Stratifying the human genome based on intolerance to variation
To determine biological relevance of gwRVIS we first sought to confirm the ability of gwRVIS to differentiate between different classes of protein-coding consensus coding sequence (CCDS) windows based on their disease relevance. We looked at the gwRVIS distributions across four sets of CCDS windows: OMIM-Haploinsufficient, 25% most intolerant (as defined by RVIS), 25% most tolerant (as defined by RVIS), and the remainder of CCDS (Fig. 2c). Despite not incorporating functional protein-coding annotations in constructing gwRVIS, we observe that it still manages to correctly stratify the four CCDS sets based on their expected levels of constraint, grouping them in order of decreasing intolerance to variation as follows: OMIM-Haploinsufficient, 25% most intolerant CCDS, rest of CCDS and 25% most tolerant CCDS (Fig. 2c). Any two adjacent CCDS sets in this ranking have returned genome-wide statistically significant difference (Mann–Whitney U; p < 5 × 10−8), except for the OMIM-Haploinsufficient and 25% most intolerant CCDS sets with a non genome-wide significant divergence (Mann–Whitney U; p = 6.8 × 10−5), which is expected as they both comprise of highly intolerant subsets of the human exome.
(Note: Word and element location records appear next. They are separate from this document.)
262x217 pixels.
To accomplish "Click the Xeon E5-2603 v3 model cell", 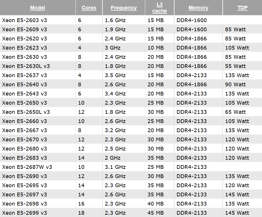I will pos(24,20).
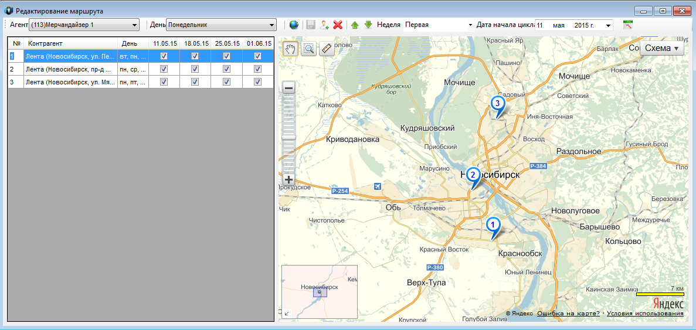Click the add contractor person icon

coord(325,25)
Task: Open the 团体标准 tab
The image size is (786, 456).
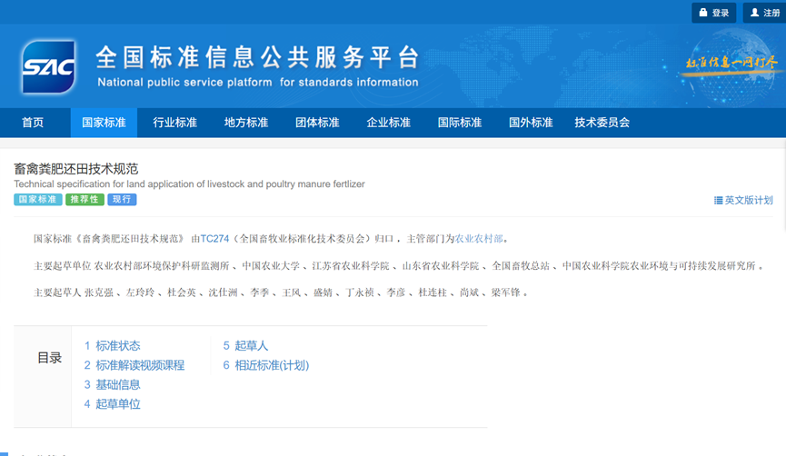Action: pyautogui.click(x=317, y=123)
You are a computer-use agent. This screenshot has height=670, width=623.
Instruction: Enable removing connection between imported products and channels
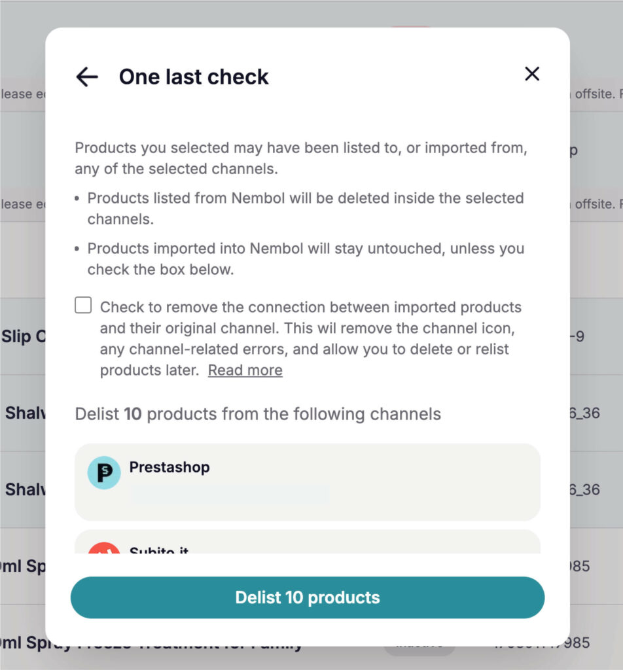(83, 304)
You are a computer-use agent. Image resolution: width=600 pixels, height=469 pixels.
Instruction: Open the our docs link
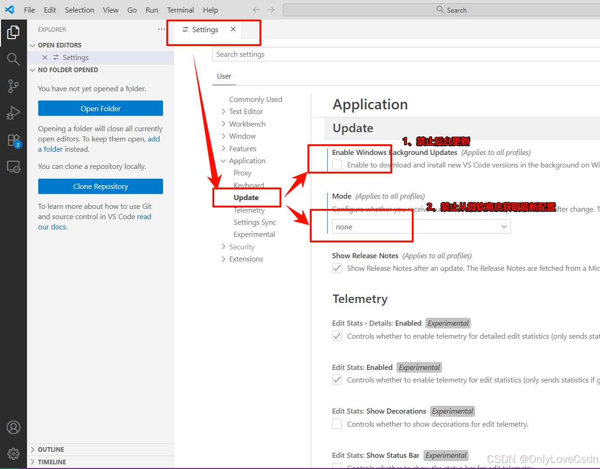point(52,227)
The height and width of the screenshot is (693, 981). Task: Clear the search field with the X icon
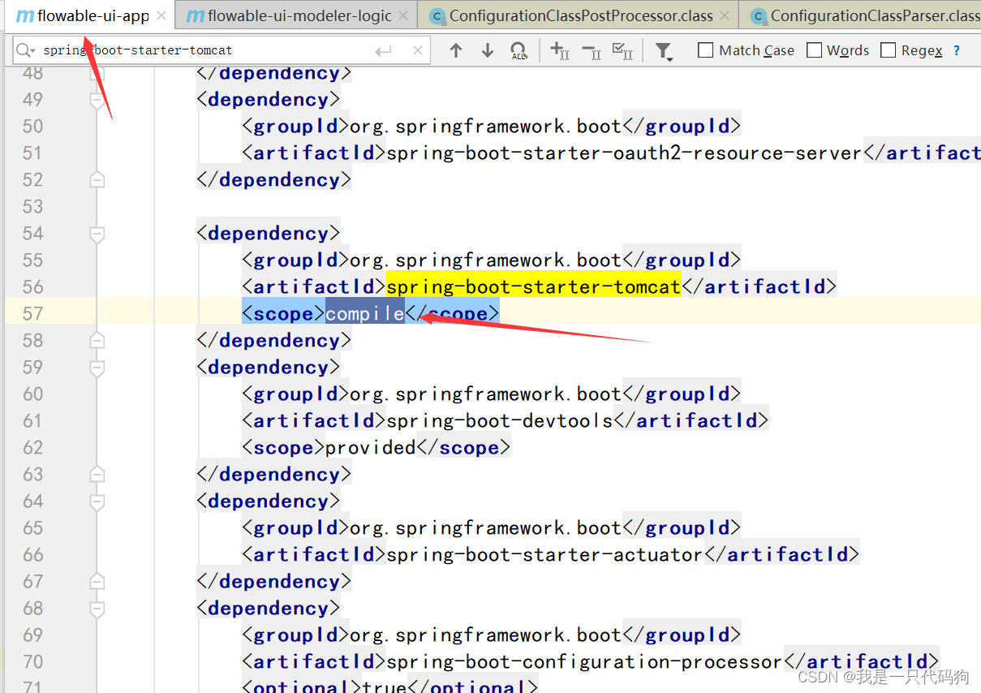tap(418, 50)
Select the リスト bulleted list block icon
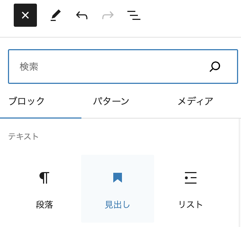 [191, 177]
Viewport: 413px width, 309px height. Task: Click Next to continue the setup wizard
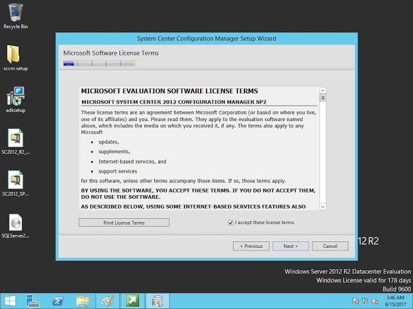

Having shown the ability of gwRVIS to successfully predict human disease based on greater intolerance detected among the protein-coding CCDS windows overlapping human disease genes, we next compared the intolerance of different regulatory genomic classes, as captured by gwRVIS. We studied seven major genomic classes: intergenic regions, lincRNAs, introns, CCDS, UTRs, VISTA enhancers6, and ultraconserved noncoding elements or UCNEs (see “Methods”), listed here in ascending order of inferred intolerance to variation (Fig. 2d). The intergenic gwRVIS score distribution emerges as the most tolerant class with a median gwRVIS = −0.0014. This median gwRVIS closely aligns with the theoretical null distribution defined by gwRVIS = 0, reflecting an equal number of observed and expected common variants. This validates the instinctive use of intergenic gwRVIS distribution as an empirical null distribution throughout the rest of the paper.
Surprisingly, the CCDS protein-coding region of the genome was not the most intolerant functional class. We observed that UCNEs17 (highly conserved noncoding regions between human and chicken) are ranked as the most intra-species intolerant class (median gwRVIS: −0.99; Mann–Whitney U vs. intergenic: p < 1 × 10−308), and this is despite gwRVIS not using any information about species conservation in its construction (Fig. 2d). This is consistent with previous observations that UCNEs are depleted of common variants in humans18. VISTA enhancers (a class of highly conserved enhancers active during embryonic development) and CCDS follow with the next highest intolerance to variation profile, very similar to UTRs (median gwRVIS: −0.77, −0.55, and −0.51; Mann–Whitney U vs. intergenic: p < 1 × 10−308 for VISTA enhancers, CCDS and UTRs, respectively). Finally, introns and lincRNAs have a more tolerant gwRVIS score distribution that more closely resembles the distribution from intergenic regions, but due to the sheer size of the corresponding score lists the divergence remains highly significant (median scores: −0.050, −0.0015; Mann–Whitney U vs. intergenic: p < 1 × 10−308 and p = 2.6 × 10−168, respectively).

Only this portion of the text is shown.